Delia mendengar suara Gladis yang seolah mencemoohnya, tapi kali ini Delia tidak peduli. Ia sudah lelah dengan pasangan gila itu.

"Makanan sampah!" ujarnya lagi.

"Aku tidak mau makan masakan istrimu, bagaimana kalau kita makan di bawah saja?" rengeknya sambil mengayun-ayunkan tangan Rafael.

"Ya, aku juga tidak sudi menyentuh masakannya."

Delia tidak tuli. Namun, ia tidak bisa melakukan apa-apa, selain meredam semuanya sendiri.

Dibanding marah, perempuan itu memutuskan untuk segera mendinginkan kepalanya.

‘Segera mungkin, aku harus pergi dari tempat ini,’ tekadnya kuat.

****

Siangnya, ketika matahari tepat di atas kepala, Delia memutuskan untuk pulang. Tidak ada yang tau jika dirinya pergi, ia sengaja melakukannya secara diam-diam.
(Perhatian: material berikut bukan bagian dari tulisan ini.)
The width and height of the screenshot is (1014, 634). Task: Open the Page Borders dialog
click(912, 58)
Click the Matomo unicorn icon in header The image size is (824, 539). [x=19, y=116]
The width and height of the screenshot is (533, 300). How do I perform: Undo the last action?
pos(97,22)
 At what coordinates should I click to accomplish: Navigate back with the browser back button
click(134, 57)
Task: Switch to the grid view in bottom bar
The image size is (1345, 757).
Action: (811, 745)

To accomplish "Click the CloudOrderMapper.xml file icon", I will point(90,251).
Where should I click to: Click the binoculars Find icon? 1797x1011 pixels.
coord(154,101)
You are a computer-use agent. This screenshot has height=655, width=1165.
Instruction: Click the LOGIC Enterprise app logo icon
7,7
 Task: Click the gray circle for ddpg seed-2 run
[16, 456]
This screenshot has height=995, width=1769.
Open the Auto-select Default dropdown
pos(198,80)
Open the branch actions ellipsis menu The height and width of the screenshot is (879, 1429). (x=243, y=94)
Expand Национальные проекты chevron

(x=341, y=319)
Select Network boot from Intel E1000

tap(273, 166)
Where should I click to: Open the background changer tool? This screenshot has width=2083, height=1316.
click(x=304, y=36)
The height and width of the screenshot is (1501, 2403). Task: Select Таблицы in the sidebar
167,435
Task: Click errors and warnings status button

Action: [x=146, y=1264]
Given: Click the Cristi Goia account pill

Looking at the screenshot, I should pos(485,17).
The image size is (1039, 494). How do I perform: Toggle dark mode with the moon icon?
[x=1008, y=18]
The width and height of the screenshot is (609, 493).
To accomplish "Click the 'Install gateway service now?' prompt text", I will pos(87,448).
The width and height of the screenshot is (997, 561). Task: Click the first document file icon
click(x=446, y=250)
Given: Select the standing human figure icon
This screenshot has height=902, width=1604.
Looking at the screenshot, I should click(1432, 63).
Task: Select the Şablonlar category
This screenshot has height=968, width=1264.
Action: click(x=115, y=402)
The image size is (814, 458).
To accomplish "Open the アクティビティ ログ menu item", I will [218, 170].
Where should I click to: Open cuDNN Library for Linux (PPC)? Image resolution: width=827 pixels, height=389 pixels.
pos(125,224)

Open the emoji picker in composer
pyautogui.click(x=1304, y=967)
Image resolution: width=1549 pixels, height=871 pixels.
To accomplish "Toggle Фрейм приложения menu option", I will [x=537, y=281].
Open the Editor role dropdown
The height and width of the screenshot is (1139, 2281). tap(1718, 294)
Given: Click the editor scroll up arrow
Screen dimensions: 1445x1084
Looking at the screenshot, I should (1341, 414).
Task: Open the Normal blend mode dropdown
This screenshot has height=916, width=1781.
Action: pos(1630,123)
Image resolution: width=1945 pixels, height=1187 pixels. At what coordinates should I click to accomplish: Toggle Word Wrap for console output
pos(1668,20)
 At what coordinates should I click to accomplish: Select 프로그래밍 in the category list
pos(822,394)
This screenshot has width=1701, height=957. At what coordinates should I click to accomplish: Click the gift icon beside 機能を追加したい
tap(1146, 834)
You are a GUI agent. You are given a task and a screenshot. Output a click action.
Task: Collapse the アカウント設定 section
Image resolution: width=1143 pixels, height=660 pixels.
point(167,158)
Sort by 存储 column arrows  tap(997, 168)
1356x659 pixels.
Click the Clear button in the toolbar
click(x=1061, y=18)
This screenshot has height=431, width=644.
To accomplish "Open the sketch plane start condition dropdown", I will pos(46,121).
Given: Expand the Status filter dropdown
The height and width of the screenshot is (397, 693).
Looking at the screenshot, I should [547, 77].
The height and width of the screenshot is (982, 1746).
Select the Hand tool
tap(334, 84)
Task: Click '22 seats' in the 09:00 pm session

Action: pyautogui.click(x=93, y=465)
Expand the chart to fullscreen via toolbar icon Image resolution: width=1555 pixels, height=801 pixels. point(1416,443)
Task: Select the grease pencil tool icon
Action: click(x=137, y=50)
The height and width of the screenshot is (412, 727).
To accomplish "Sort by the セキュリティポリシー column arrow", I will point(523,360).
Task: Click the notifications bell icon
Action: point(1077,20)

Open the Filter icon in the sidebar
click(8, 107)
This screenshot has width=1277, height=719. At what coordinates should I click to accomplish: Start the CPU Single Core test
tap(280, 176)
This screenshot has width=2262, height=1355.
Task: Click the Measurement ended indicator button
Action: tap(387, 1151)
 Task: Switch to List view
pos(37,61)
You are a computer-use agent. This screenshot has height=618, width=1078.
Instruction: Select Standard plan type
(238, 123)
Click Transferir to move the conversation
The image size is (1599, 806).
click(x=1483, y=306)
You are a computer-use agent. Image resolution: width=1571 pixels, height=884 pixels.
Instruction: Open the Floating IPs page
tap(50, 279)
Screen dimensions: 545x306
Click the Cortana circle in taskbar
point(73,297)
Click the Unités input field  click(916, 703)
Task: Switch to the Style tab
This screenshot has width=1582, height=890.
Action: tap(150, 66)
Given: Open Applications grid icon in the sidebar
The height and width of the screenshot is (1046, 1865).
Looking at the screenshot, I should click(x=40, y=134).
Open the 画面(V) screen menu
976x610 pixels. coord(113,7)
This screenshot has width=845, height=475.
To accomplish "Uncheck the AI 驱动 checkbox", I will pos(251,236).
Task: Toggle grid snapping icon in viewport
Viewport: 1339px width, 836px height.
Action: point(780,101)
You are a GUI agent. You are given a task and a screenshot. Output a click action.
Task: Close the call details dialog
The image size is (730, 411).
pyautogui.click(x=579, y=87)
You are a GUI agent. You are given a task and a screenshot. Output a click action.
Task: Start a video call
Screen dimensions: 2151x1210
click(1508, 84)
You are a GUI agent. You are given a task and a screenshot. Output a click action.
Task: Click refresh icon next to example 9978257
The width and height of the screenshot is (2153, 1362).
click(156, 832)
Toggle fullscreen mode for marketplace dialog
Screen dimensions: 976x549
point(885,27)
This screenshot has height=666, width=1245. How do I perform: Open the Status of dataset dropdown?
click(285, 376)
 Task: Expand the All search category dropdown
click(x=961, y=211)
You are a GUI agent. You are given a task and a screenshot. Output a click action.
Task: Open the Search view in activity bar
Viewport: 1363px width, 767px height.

Dengan membawa beberapa baju yang ia pakai semalam, wanita itu masuk ke dalam sebuah mobil taxi yang baru ia pesan beberapa menit yang lalu.

Sedangkan Rafael dan Gladis masih ada di restauran hotel.

"Del...."

Suara dari seseorang itu membuat Delia mendongak, "Kamu pulang sendiri?" tanyanya sembari celingak-celinguk mencari keberadaan seseorang.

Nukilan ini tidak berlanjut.